I am bitterly disappointed about what has happened in the referendum. I am disappointed in the older generation, in the politicians, in the unbearable selfishness of this whole thing. But I am not entirely in despair. I won't let myself be. Let this shake us up, wake us up, drag us out of bed and scream in our faces from the streets outside. We're the first generation of the technological age; I think we know exactly what to do with that advantage. That is our weapon. We have our virtual world to protect us. I have faith in that. And, if others have less faith than I do then I want to demonstrate its power. I don't know how yet, but I won't just sit here and let this wash over us. I'll probably write about it, I'll probably try to make discussions happen and open people's eyes. I think that's what I'll set out to do. I think our generation could be revolutionary. I think we can get over this very large and terribly inconvenient obstacle. I think we can give everyone who's let us down the finger and move on to better things. I think I'm going to be doing that from now on.

Thursday, 23 June 2016


I don't know how qualified I am to form important political views. I normally go by my instinct, which answer seems more humane. Is that enough? In fact, I'm still finding it hard to think too deeply on world issues. I find it makes me too upset, too angry, too vexed. I want to listen and watch, but it's so heart breaking. And I am helpless, and my blood boils.
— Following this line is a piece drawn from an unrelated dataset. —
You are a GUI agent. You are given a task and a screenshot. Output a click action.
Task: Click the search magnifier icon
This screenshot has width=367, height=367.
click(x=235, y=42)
I am almost repulsed by politics. I find it hard to follow constantly. I've never understood those who are always watching, listening, reading about politics. How are they not exhausted?
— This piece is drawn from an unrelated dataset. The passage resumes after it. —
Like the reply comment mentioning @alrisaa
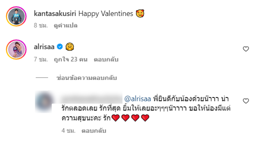This screenshot has height=145, width=256. 246,101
I've avoided all the televised debates on the referendum because I know it will not help my decision, nor will it have changed anyone's minds, only reinforced ideas.
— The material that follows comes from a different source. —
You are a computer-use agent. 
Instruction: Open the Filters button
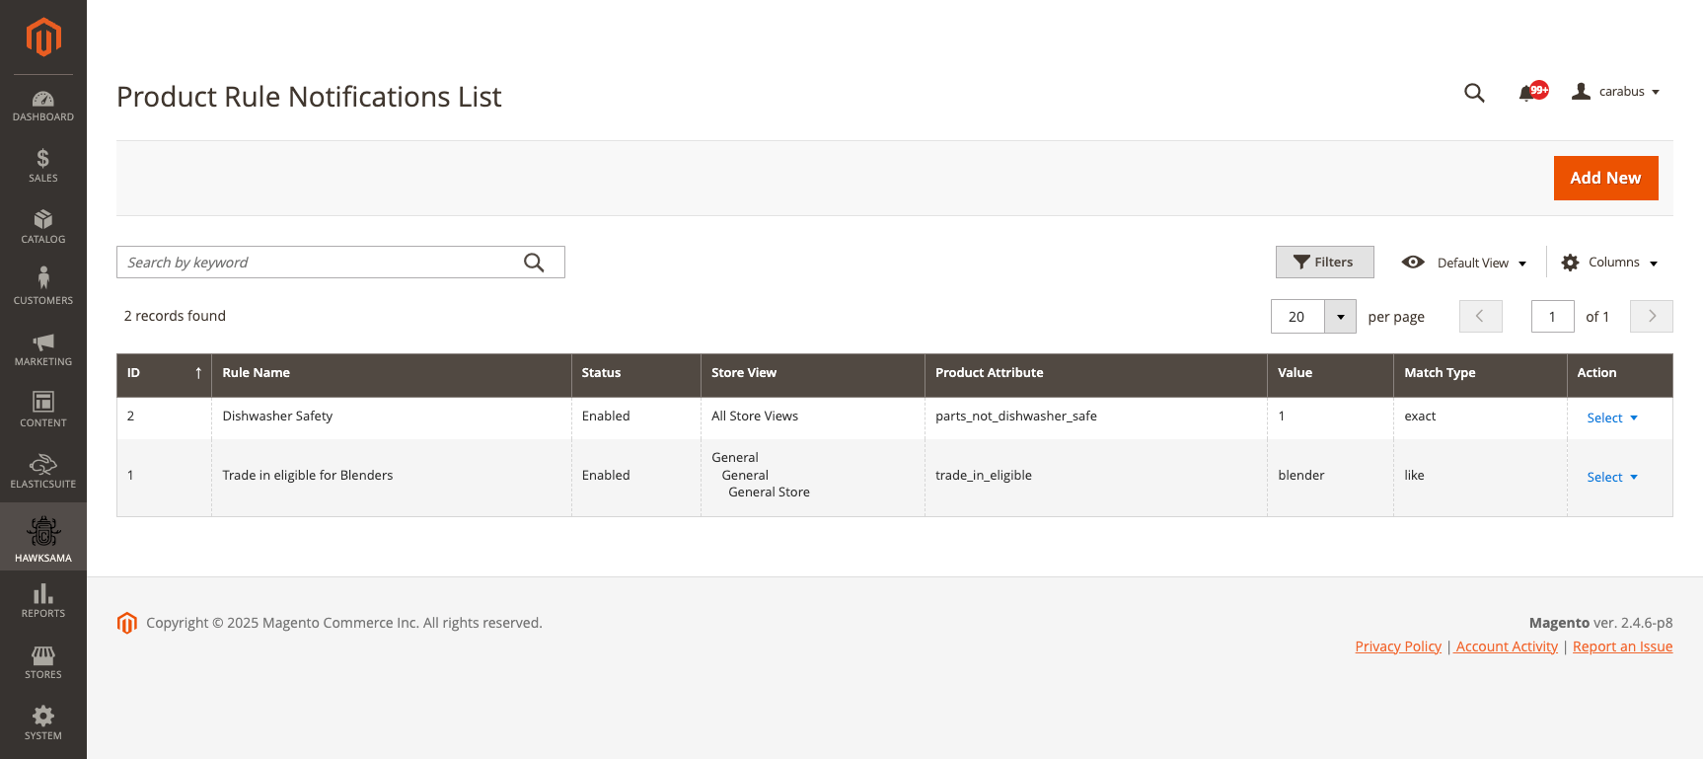pyautogui.click(x=1324, y=263)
I don't want to leave the EU tomorrow. It upsets me when I think about it. I don't want to be left in the hands of people who find non-existent problems with immigrants to create a hateful stigma around innocent human beings. I can't be doing with the smugness of the leave campaign, there's an unsavoury arrogance about it. I can't be doing with the stay in campaign either for that matter, it seems meek and pathetic by comparison. I hope we look back on this, whatever the outcome, and learn from it. We probably won't. I think I'm going through my political disillusionment because it's tiring and unending and demoralising. I don't feel very hopeful about it. I can't even vote for the party I'd like in my constituency.

Today will be my first ever vote in one the most important political decisions for years to come. I will be voting remain because I have found myself disagreeing with almost everything that leave has said. That's definitely a good enough reason. I don't agree with the xenophobia, the toxic untruths, the wild exaggerations. The idea that our "sovereignty" will be restored if we leave makes me laugh. Do they mean the sovereignty voted for in our undemocratic voting system? I certainly won't be represented if Gove and Boris are allowed to take the reigns. I doubt many others will be either.

I have no time for the Leave campaign because it goes against mostly everything I stand for. If it wins I will be genuinely devastated. It will be my generation that will have to deal with the mess, most of us want to remain. Where's the democracy in that?